For shunts placed without a graft, look to 66179 (Aqueous shunt to extraocular equatorial plate reservoir, external approach; without graft). Use of a graft will be indicated with 66180 (Aqueous shunt ...external approach; with graft).

You’ll assign 66183 (Insertion of anterior segment aqueous drainage device, without extraocular reservoir, external approach) to report a different type of shunt that drains directly out of the eye instead of onto an external reservoir.

Don’t Forget About Traditional Glaucoma Surgery Options

While employed less frequently than when they were introduced, traditional glaucoma surgical procedures aren’t without merit and still find their place in the glaucoma lineup.

Code 66170 (Fistulization of sclera for glaucoma; trabeculectomy ab externo in absence of previous surgery) involves removing a piece of the trabecular meshwork in patients who haven’t had a previous glaucoma surgery. This creates a natural opening through which fluid can drain without placement of a device. Prior to the recent introduction of stents and shunts, this surgery saw higher utilization as a preferred treatment of high IOP.

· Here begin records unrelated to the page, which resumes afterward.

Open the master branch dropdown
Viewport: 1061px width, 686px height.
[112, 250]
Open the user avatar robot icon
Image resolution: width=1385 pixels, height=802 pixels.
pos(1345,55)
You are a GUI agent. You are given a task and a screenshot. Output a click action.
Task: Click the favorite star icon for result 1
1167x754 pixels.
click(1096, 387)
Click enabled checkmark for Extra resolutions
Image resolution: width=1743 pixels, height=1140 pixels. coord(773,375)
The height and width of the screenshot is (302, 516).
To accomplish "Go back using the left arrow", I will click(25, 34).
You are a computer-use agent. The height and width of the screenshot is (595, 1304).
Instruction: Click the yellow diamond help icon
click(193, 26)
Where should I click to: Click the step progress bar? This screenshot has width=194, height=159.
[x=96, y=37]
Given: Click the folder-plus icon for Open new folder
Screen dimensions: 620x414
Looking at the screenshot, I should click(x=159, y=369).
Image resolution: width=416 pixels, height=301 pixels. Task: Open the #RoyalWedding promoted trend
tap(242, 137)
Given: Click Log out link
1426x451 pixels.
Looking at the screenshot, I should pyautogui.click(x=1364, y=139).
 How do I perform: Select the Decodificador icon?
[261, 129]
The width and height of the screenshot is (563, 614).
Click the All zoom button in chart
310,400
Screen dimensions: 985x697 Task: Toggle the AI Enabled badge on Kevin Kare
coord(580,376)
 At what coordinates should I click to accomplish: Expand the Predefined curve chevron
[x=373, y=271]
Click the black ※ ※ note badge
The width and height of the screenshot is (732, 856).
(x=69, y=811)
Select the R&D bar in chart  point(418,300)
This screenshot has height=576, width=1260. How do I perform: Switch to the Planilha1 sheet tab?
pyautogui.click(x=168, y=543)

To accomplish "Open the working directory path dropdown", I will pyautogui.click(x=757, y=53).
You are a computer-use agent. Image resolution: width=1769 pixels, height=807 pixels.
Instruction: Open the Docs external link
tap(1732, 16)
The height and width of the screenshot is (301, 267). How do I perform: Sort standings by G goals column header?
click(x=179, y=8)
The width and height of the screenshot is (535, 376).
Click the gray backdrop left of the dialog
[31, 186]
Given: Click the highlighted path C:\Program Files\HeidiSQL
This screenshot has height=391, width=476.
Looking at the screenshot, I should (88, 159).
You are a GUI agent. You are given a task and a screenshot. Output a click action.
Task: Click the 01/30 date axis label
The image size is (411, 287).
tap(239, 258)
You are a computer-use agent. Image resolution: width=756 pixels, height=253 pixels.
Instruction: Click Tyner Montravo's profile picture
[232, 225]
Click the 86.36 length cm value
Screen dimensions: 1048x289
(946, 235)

The evolution of less invasive procedures has reduced the frequency of traditional trabeculectomy, but the procedure remains an option for patients who haven’t had a prior glaucoma surgery. Report 66172 (… trabeculectomy ab externo with scarring from previous ocular surgery or trauma (includes injection of antifibrotic agents)) for the same approach to remove scar tissue from a previous surgery.

With the rapid advancement of medications and minimally invasive glaucoma surgeries combined with more traditional approaches, physicians have a myriad of options available to treat glaucoma. While the disease remains without a cure, the management options continue to evolve, allowing for a choice unique to each patient’s disease.